简体   繁体   English

标准化字符串中的行尾的最Python方式是什么?

[英]What's the most pythonic way of normalizing lineends in a string?

Given a text-string of unknown source, how does one best rewrite it to have a known lineend-convention? 给定一个未知来源的文本字符串,如何最好地重写它以具有已知的行尾约定?

I usually do: 我通常这样做:

lines = text.splitlines()
text = '\n'.join(lines)

... but this doesn't handle "mixed" text-files of utterly confused conventions (Yes, they still exist!). ...但这不能处理完全混淆的约定的“混合”文本文件(是的,它们仍然存在!)。

Edit 编辑

The oneliner of what I'm doing is of course: 当然,我正在做的事情是:

'\n'.join(text.splitlines())

... that's not what I'm asking about. ...这不是我要问的。

The total number of lines should be the same afterwards, so no stripping of empty lines. 之后,总行数应相同,因此不要剥离空行。

Testcases 测试用例

Splitting 分裂

'a\nb\n\nc\nd'
'a\r\nb\r\n\r\nc\r\nd'
'a\rb\r\rc\rd'
'a\rb\n\rc\rd'
'a\rb\r\nc\nd'
'a\nb\r\nc\rd'

.. should all result in 5 lines. ..应该全部导致5行。 In a mixed context, splitlines assumes that '\\r\\n' is a single logical newline, leading to 4 lines for the last two testcases. 在混合上下文中,分割线假定'\\ r \\ n'是单个逻辑换行符,最后两个测试用例导致4行。

Hm, a mixed context that contains '\\r\\n' can be detected by comparing the result of splitlines() and split('\\n'), and/or split('\\r')... 嗯,可以通过比较splitlines()和split('\\ n')和/或split('\\ r')的结果来检测包含'\\ r \\ n'的混合上下文...

mixed.replace('\r\n', '\n').replace('\r', '\n')

应该处理所有可能的变体。

... but this doesn't handle "mixed" text-files of utterly confused conventions (Yes, they still exist!) ...但是这不能处理完全混淆的约定的“混合”文本文件(是的,它们仍然存在!)

Actually it should work fine: 实际上,它应该可以正常工作:

>>> s = 'hello world\nline 1\r\nline 2'

>>> s.splitlines()
['hello world', 'line 1', 'line 2']

>>> '\n'.join(s.splitlines())
'hello world\nline 1\nline 2'

What version of Python are you using? 您正在使用哪个版本的Python?

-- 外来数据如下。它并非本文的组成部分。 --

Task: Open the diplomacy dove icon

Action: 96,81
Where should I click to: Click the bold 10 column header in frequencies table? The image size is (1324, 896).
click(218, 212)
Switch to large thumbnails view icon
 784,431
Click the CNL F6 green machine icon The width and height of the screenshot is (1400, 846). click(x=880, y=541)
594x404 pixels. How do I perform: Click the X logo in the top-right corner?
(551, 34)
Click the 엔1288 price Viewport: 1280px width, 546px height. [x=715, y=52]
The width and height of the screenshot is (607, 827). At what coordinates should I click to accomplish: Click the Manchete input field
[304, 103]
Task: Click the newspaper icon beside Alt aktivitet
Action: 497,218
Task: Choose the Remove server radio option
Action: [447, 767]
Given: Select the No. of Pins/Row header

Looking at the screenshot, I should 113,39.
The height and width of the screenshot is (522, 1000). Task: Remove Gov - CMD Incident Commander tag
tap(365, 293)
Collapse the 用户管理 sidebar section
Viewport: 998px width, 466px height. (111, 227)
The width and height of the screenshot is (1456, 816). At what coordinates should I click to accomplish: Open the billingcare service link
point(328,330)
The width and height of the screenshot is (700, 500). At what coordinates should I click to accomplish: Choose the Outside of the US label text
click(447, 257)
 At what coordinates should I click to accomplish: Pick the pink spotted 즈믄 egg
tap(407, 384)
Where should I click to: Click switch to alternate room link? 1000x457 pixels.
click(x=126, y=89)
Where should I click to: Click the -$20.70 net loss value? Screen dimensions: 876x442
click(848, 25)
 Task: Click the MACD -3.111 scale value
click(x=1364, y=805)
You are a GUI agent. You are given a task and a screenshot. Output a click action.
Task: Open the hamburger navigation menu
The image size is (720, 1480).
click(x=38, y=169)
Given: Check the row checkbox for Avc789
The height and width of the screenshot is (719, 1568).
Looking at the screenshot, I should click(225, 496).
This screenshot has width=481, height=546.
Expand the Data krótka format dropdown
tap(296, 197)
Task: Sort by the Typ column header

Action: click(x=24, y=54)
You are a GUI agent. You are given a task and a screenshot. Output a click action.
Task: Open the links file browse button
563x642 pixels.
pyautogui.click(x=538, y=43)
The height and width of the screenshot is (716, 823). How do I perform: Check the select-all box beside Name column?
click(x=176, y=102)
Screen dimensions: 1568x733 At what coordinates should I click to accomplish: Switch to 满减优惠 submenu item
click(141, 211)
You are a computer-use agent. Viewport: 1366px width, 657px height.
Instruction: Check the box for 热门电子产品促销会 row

EDIT: I still don't see how splitlines() is not working for you: 编辑:我仍然看不到splitlines()对您不起作用:

>>> s = '''\
... First line, with LF\n\
... Second line, with CR\r\
... Third line, with CRLF\r\n\
... Two blank lines with LFs\n\
... \n\
... \n\
... Two blank lines with CRs\r\
... \r\
... \r\
... Two blank lines with CRLFs\r\n\
... \r\n\
... \r\n\
... Three blank lines with a jumble of things:\r\n\
... \r\
... \r\n\
... \n\
... End without a newline.'''

>>> s.splitlines()
['First line, with LF', 'Second line, with CR', 'Third line, with CRLF', 'Two blank lines with LFs', '', '', 'Two blank lines with CRs', '', '', 'Two blank lines with CRLFs', '', '', 'Three blank lines with a jumble of things:', '', '', '', 'End without a newline.']

>>> print '\n'.join(s.splitlines())
First line, with LF
Second line, with CR
Third line, with CRLF
Two blank lines with LFs


Two blank lines with CRs


Two blank lines with CRLFs


Three blank lines with a jumble of things:



End without a newline.

As far as I know splitlines() doesn't split the list twice or anything. 据我所知, splitlines()不会两次拆分列表。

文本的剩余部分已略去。